That reminds me of a topic that I've been intermittently circling around for several months: the various differences between policemen and firemen.

For example, it's clear that there tends to be more interracial solidarity among cops, such as Crowley and Lashley, than among firemen, as seen in the Ricci case. It's not a huge difference, but it seems to exist on average.

The irony is that the tendency for cops to be divided from other cops by racial animosity less often firemen are divided by race is directly related to why so many people hate cops and "everybody loves a fireman."

This paradox occurred to me when reading an interview with veteran cop novelist Joseph Wambaugh, whose true crime book Fire Lover I read recently to learn more about firemen v. cops.

Q: Your characters tend to enter their careers full of compassion only to be drained of it as time goes on. This is particularly evident in The New Centurions [Wambaugh's first novel from four decades ago]:

A: Yeah, well, the premature cynicism that overtakes young police officers tends to diminish compassion. The cynicism happens as a result of seeing not only the worst of people, of which they expected to see, but ordinary people at their worst. They develop that minority group mentality where unless they’re with ”blue” people like themselves they’re distrustful and think that no one else understands them. The minority group paranoia really takes over young officers after a couple of years and then they have to work through it. ...

Q: I gather the minority group mentality isn’t race specific but rather inclusive of anyone who isn’t dressed in blue, that is, anyone who is not a police officer. Still, in your stories the locker room banter includes a free range of racial slurs among the officers towards other officers.

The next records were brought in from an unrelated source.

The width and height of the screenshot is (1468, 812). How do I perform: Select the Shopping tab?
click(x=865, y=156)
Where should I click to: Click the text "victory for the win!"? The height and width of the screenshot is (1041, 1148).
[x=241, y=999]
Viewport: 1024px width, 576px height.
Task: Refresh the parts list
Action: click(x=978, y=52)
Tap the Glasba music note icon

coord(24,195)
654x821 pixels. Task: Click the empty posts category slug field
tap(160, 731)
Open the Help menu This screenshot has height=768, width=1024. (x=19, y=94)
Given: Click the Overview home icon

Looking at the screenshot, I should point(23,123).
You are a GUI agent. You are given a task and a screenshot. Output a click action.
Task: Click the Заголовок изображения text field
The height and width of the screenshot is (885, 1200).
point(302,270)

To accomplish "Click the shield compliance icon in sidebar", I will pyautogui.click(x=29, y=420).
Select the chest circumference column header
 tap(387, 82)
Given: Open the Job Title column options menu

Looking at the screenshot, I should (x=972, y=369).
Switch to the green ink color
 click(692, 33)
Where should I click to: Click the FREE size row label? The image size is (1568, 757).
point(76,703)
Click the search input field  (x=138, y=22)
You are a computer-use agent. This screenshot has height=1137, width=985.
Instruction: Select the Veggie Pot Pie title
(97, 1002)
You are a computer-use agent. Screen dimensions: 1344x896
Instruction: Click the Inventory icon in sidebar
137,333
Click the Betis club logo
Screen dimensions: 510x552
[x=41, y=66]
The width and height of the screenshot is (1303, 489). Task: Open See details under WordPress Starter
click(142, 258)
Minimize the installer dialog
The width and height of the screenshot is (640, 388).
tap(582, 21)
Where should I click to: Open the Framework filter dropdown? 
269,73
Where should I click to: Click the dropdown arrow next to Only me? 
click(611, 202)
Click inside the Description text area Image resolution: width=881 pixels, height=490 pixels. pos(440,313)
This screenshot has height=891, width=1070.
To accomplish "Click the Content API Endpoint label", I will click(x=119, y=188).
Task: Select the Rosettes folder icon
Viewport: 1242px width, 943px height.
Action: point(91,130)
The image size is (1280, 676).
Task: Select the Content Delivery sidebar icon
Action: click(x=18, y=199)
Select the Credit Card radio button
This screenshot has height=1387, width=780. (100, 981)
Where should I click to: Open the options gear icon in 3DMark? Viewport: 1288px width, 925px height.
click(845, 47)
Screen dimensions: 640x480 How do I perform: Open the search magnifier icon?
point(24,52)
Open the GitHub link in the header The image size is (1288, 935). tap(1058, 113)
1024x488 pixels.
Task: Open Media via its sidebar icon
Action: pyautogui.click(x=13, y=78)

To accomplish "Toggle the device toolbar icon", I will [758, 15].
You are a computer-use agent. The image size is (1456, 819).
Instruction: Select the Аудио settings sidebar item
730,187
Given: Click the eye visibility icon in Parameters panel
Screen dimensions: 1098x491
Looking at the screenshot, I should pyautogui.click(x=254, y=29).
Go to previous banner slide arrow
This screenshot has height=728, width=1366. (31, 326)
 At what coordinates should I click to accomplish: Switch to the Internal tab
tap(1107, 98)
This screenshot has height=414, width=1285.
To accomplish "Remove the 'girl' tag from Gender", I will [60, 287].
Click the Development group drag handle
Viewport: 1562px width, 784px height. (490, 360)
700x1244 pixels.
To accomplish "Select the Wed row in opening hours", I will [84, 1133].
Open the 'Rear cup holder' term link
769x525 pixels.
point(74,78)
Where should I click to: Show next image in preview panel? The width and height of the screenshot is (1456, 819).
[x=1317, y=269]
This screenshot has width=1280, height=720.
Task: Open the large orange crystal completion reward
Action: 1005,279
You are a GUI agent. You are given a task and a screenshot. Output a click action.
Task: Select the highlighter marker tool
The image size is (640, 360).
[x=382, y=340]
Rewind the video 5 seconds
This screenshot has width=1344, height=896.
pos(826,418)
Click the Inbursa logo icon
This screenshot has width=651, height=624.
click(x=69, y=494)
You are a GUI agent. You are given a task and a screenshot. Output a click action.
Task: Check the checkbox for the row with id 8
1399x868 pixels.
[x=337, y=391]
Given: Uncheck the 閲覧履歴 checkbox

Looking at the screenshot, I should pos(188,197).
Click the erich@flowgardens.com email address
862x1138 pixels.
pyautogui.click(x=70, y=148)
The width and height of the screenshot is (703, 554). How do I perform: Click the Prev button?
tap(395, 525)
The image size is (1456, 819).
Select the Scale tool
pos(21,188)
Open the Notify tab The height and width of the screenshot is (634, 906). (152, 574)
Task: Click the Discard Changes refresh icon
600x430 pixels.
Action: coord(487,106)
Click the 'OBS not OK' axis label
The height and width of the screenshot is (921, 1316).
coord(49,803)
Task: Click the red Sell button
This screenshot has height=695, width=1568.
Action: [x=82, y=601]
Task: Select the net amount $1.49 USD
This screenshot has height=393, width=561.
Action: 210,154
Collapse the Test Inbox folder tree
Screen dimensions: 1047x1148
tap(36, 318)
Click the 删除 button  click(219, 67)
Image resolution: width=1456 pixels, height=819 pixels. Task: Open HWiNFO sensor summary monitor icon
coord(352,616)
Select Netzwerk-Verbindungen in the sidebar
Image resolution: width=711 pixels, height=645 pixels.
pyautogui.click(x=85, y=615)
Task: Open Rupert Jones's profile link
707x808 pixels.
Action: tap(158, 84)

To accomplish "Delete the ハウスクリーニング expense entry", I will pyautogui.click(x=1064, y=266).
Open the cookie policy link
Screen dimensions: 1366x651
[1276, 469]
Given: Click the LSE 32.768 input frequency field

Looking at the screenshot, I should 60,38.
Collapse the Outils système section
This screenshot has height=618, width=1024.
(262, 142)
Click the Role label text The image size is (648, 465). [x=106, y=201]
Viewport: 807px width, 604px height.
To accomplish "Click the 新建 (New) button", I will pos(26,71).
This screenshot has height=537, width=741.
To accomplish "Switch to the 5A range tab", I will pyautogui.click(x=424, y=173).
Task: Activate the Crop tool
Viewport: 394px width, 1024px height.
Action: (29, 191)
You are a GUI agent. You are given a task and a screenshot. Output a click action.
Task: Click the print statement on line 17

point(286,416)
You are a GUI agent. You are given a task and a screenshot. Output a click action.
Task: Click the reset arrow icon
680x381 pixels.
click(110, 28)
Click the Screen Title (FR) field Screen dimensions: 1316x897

A: I think it helps a lot for other colours (within the force) to be obliterated and everyone turn blue. But that doesn’t work as well these days because these are very politically correct times. The interracial banter that once flew around the locker room has been curtailed. Now, at least 20 per cent or more of police officers are women and sexist jokes can get people into trouble. [Laughs.] It’s not so much fun anymore, actually.

Q: So that type of banter was viewed as good-natured and rather than being seen as ostracizing it was in fact unifying.

A: Right. It wipes out gender and it wipes out race. We’re all blue.

Cops develop transracial solidarity amongst themselves by despising everybody who is not a cop.

In contrast, firemen battle something impersonal, fire. And everybody loves a fireman, so it's hard for firemen to loathe civilians. So, they end up squabbling more than cops do amongst themselves along racial lines.